— START PAGE —

- Theatrical release poster
- Directed by: Rob Zombie
- Written by: Rob Zombie
- Produced by: Mike Elliott; Rob Zombie; Tony Ciulla;
- Starring: Sheri Moon Zombie; Bill Moseley; Richard Brake; Jeff Daniel Phillips; Dee Wallace; Emilio Rivera; Richard Edson; Kevin Jackson; Pancho Moler; Steven Michael Quezada; Clint Howard; Barry Bostwick; Danny Trejo; Sid Haig;
- Cinematography: David V. Daniel
- Edited by: Glenn Garland
- Music by: Zeuss
- Production companies: Saban Films; Spookshow International Films; Capital Arts Entertainment;
- Distributed by: Lionsgate
- Release date: September 16, 2019;
- Running time: 115 minutes
- Country: United States
- Language: English
- Budget: $3 million
- Box office: $2.2 million

= 3 from Hell =

2019 American horror film

3 from Hell is a 2019 American horror film written, co-produced, and directed by Rob Zombie. It is the third and final installment in the Firefly trilogy, which began with House of 1000 Corpses (2003), and stars Sheri Moon Zombie, Bill Moseley, Richard Brake, and Sid Haig. Ten years have passed since the events of The Devil's Rejects (2005). The plot follows an incarcerated Otis Driftwood and Baby Firefly being freed by Otis's half-brother, after barely surviving a police shootout a decade ago.

Unlike the previous installments, 3 from Hell was given a special three-night theatrical engagement through Fathom Events from September 16–18, 2019, and received a mixed response from film critics. Since it grossed nearly $2 million, Fathom Events gave it a one-night release on October 14, before the film was released on home video the following day. This was the last film of Haig's released before his death on September 21, 2019, five days after the film's release.

==Plot==
The film opens with several news reports about the Firefly family's murderous rampage. Through the reports, it is revealed that Baby, Otis, and Captain Spaulding miraculously survived their shootout with the police and that they will be tried for their crimes. The trial is widely covered nationwide and becomes a cause célèbre, resulting in the organization of protests that insist the trio's innocence. Numerous fanatics also adopt the chant "Free the Three", claiming that their crimes were committed as a means to fight against the system. Despite this, all three are found guilty and sentenced to life in prison. In addition to the final verdict, Captain Spaulding is executed via lethal injection. Otis' half-brother, Winslow Foxworth "Foxy" Coltrane, shows up to help Otis escape from prison while he is outside doing work on a chain gang. In the process, Otis kills Rondo, who was also on the chain gang after having been arrested some time after the end of the previous film and been sent to the same prison but did not recognize Otis. Meanwhile, Baby unsuccessfully seeks parole, as her mental state has further deteriorated since her incarceration.

— END PAGE —

■ PROBLEMS AND TASKS:
A. For each statement below, say yes or no as to whether the 3 from Hell page supports it, and quote the exact words from the page that decide it: (i) Lionsgate distributed the film. (ii) The film's box office exceeded its budget. (iii) Captain Spaulding is executed by lethal injection.
B. Please continue the 3 from Hell plot summary, starting after its final sentence about Baby's failed parole bid.

— START DATASET —

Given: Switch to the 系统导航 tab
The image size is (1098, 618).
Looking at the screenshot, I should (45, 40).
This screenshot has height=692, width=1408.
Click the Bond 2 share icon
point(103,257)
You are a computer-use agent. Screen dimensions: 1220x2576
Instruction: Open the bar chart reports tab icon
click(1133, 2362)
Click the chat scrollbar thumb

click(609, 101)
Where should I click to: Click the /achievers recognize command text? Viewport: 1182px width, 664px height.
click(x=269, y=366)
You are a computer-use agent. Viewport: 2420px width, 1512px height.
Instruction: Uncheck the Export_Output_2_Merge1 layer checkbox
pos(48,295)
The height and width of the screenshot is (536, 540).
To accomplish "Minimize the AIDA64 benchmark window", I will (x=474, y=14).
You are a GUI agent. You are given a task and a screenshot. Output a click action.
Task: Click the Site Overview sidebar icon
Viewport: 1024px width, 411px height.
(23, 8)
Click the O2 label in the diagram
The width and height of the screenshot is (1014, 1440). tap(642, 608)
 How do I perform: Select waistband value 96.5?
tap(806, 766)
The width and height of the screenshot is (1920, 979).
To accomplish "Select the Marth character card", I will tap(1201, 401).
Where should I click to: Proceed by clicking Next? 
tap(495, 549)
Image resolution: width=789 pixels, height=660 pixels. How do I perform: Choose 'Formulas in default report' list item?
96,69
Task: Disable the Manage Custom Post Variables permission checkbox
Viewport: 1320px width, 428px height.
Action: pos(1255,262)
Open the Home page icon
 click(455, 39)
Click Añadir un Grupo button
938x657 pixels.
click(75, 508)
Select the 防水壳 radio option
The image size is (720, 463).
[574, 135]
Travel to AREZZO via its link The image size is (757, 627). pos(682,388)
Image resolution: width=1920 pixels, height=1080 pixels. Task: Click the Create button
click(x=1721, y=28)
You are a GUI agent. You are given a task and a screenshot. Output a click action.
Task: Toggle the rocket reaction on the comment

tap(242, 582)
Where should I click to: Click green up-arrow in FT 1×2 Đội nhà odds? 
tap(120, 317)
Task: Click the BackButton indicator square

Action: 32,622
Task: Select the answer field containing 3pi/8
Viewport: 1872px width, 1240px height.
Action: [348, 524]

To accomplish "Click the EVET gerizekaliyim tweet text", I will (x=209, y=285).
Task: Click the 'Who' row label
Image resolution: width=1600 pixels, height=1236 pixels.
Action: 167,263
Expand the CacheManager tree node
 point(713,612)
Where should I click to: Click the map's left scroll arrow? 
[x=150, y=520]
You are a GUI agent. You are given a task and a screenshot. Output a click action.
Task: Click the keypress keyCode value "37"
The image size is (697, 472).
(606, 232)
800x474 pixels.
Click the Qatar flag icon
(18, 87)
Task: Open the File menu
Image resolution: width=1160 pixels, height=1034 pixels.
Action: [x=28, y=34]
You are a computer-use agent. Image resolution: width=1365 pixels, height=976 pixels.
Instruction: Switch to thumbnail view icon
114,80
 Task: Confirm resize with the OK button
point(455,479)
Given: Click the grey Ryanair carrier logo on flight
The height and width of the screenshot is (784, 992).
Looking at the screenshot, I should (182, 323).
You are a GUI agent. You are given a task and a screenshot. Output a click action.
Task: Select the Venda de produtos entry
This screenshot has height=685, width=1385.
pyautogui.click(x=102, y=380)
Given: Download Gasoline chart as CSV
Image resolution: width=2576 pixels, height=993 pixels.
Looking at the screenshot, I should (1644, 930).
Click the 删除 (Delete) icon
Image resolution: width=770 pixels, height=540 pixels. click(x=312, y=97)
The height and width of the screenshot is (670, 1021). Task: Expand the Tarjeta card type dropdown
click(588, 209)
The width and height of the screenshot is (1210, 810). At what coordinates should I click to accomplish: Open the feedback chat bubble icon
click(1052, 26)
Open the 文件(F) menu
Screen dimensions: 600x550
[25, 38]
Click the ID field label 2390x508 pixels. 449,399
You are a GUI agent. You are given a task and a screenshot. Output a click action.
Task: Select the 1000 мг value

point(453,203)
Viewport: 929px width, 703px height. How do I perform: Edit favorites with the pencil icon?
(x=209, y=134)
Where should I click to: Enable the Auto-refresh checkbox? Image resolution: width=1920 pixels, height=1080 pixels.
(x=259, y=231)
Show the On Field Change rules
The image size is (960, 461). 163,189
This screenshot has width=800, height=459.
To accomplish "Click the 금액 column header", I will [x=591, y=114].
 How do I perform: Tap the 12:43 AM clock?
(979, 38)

— END DATASET —

■ ANSWERS FOR THE EXERCISE:
A.
(i) Yes: "Distributed by: Lionsgate"
(ii) No: "Budget: $3 million" and "Box office: $2.2 million"
(iii) Yes: "Captain Spaulding is executed via lethal injection."

B.
Once free, Otis and Foxy begin planning to free Baby from prison. To accomplish this, they kidnap the family and friends of the prison's warden, Virgil Dallas Harper. Otis and Foxy demand that Harper help Baby sneak out of prison or they will murder everyone they hold hostage. Harper follows their commands and sneaks Baby out of prison by disguising her as a guard. However, once Baby is freed, Otis and Foxy decide to eliminate the loose ends and kill all the hostages, as well as Harper. Now united, the three are undecided as to what to do next but eventually decide to flee to Mexico, a decision that is made more pressing due to Baby's growing instability.

Otis, Baby, and Foxy manage to successfully cross the border and flee to a small town in Mexico that is celebrating the Day of the Dead and hole up in the town's lone hotel. They briefly worry about being recognized but dismiss these concerns, unaware that the hotel's owner has in fact recognized them and has alerted Rondo's son, Aquarius, to their location. The owner keeps them occupied with both the celebration and local prostitutes, while Aquarius heads out to the location with several henchmen in tow. The following morning, Baby bonds with a local worker, Sebastian, who notices Aquarius's arrival. He warns Baby of the danger before running to warn Otis, just as Aquarius's men break into the whorehouse. Otis and Sebastian hold off the attackers until Foxy arrives and rescues them both. Otis separates from them, managing to successfully find the hotel owner and kill him. During this time, Baby manages to kill several of Aquarius's men using a bow and arrow set she took from Harper's house. Eventually, Foxy and Baby are outmatched by Aquarius and taken prisoner. During this, Aquarius tells Sebastian that he is not worth the bullet and leaves him for dead. Aquarius and his remaining goons use Baby and Foxy to draw Otis out into the open.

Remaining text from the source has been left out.